Tina Fey Gives Fans a First Look at “Mean Girls: the Musical

Lindsay Lohan, Amanda Seyfried, Lacey Chabert and Rachel McAdams in the original "Mean Girls". Photo by Michael Gibson/Paramount/Kobal/REX/Shutterstock

After a decade-long wait, the Plastics are on their way back as Mean Girls is coming to Broadway!

The 2004 film marked Tina Fey’s screenwriting debut and immediately became a cult classic. Now, Mean Girls has found second life as a musical, premiering in Washington D.C. this October 31 for a try-out run before coming to Broadway.

Fey began working on the musical adaptation 5 years ago with composer husband, Jeff Richmond. It was actually Richmond who suggested that Mean Girls could really work as a musical. Fey put her trust in him and began adapting her script for the stage.

Taking Lindsay Lohan’s role Cady Heron as the naïve homeschooler turned plastic is Erika Henningsen. Barrett Wilbert Weed and Grey Henson will play Cady’s friendly guides, Janis and Damian. The Mean Girls themselves are a trio of Broadway veterans: Taylor Louderman playing Regina George, Kate Rockwell as Karen Smith, and Ashley Park as Gretchen Wieners.
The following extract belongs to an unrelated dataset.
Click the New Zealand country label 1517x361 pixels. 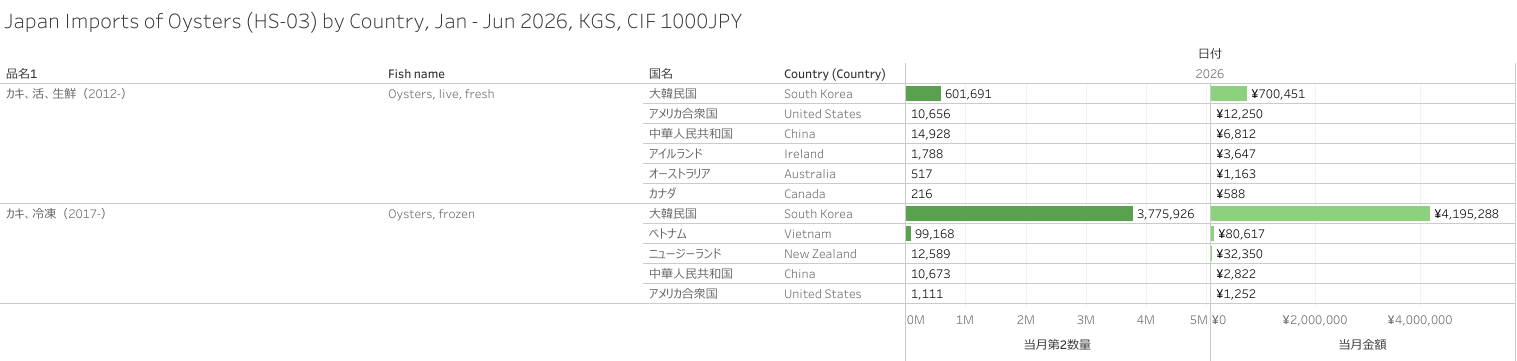coord(820,254)
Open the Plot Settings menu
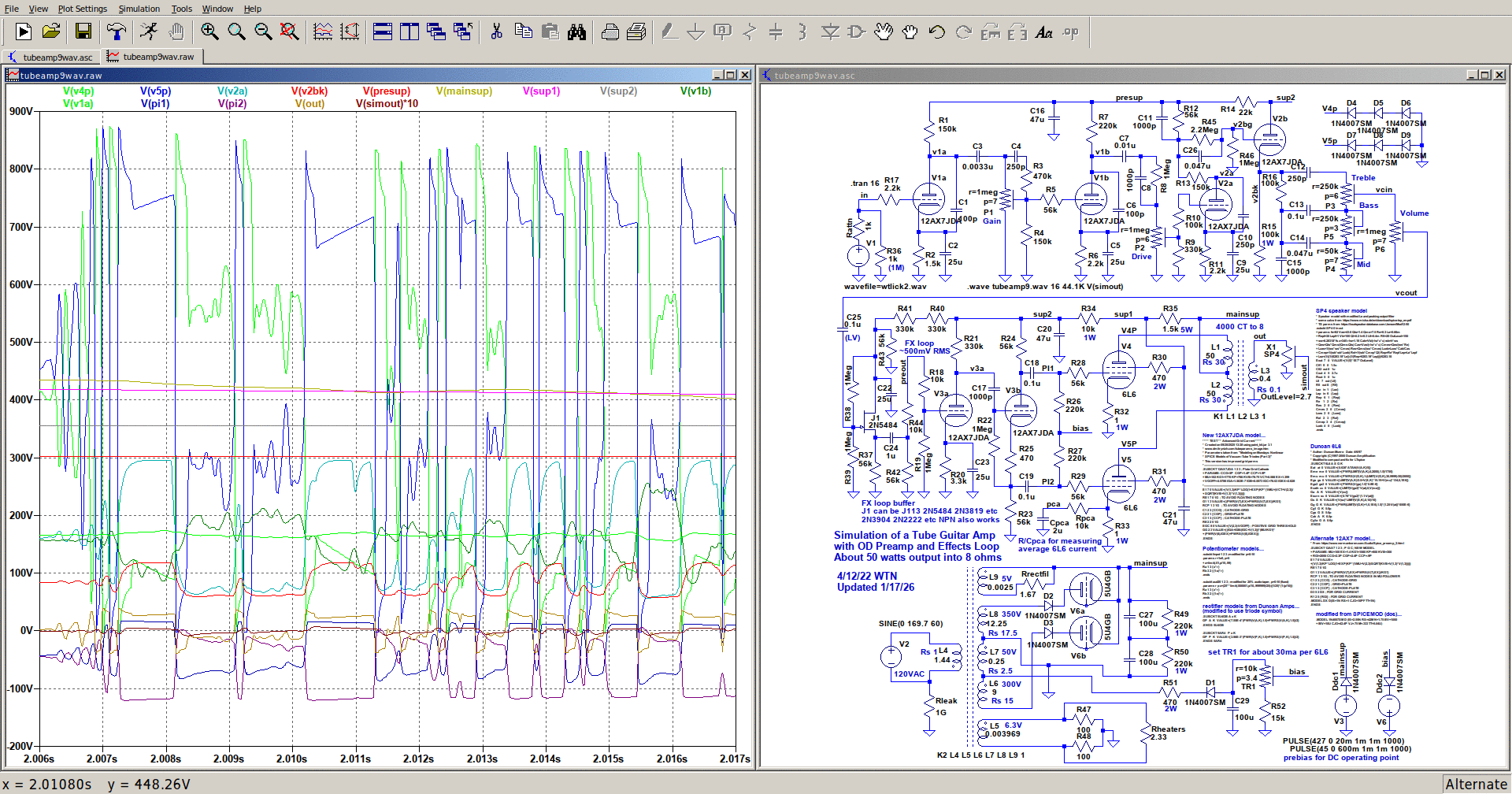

Fey spoke of the musical’s casting saying “[i]t’s similar to the experience I had with the movie, where you watch someone like Rachel McAdams and you think, ‘Oh, she made this. She’s such a great talent that she’s actually making this more than is on the page’. When you have great actors, like we do now with these young women, they bring more to it than you even imagined.”

In the writing process, Fey revisited the source material she used for the movie: Rosalind Wiseman’s Queen Bees & Wannabes, a self-help book for worried parents and their teenage daughters.
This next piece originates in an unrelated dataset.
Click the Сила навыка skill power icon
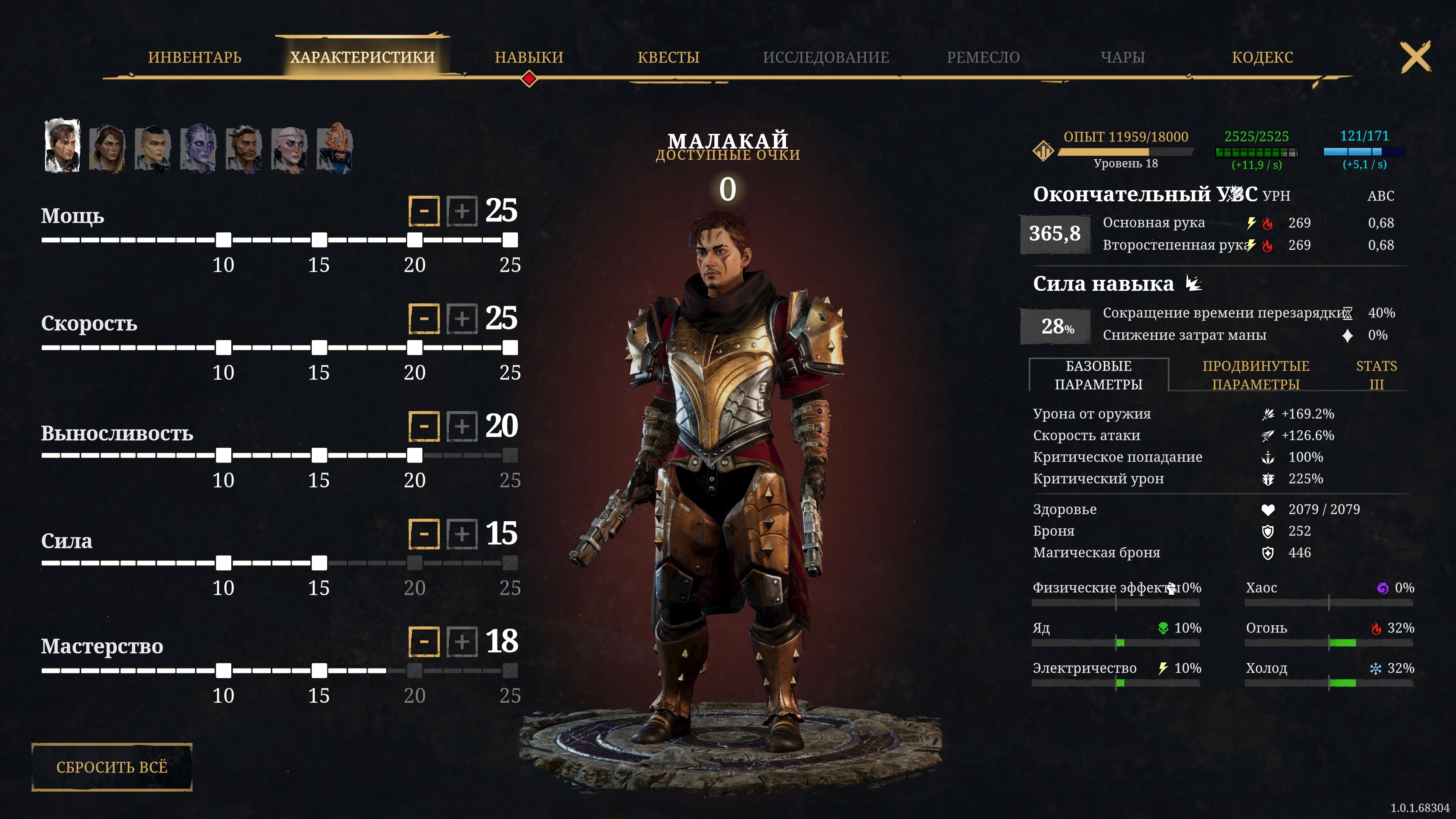[x=1193, y=283]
“I tried to remember to stay at the core humanity of it, which is the behavior that comes out of all of us sometimes out of jealousy or fear,” Fey explained. “The great thing about music is it lets you get in people’s heads and inside their emotional lives in a way that you can do with a tight close-up in movies… I think fans will hopefully find that this has the DNA of the movie and is true to the spirit of it, but is also opened up in a lot of ways.”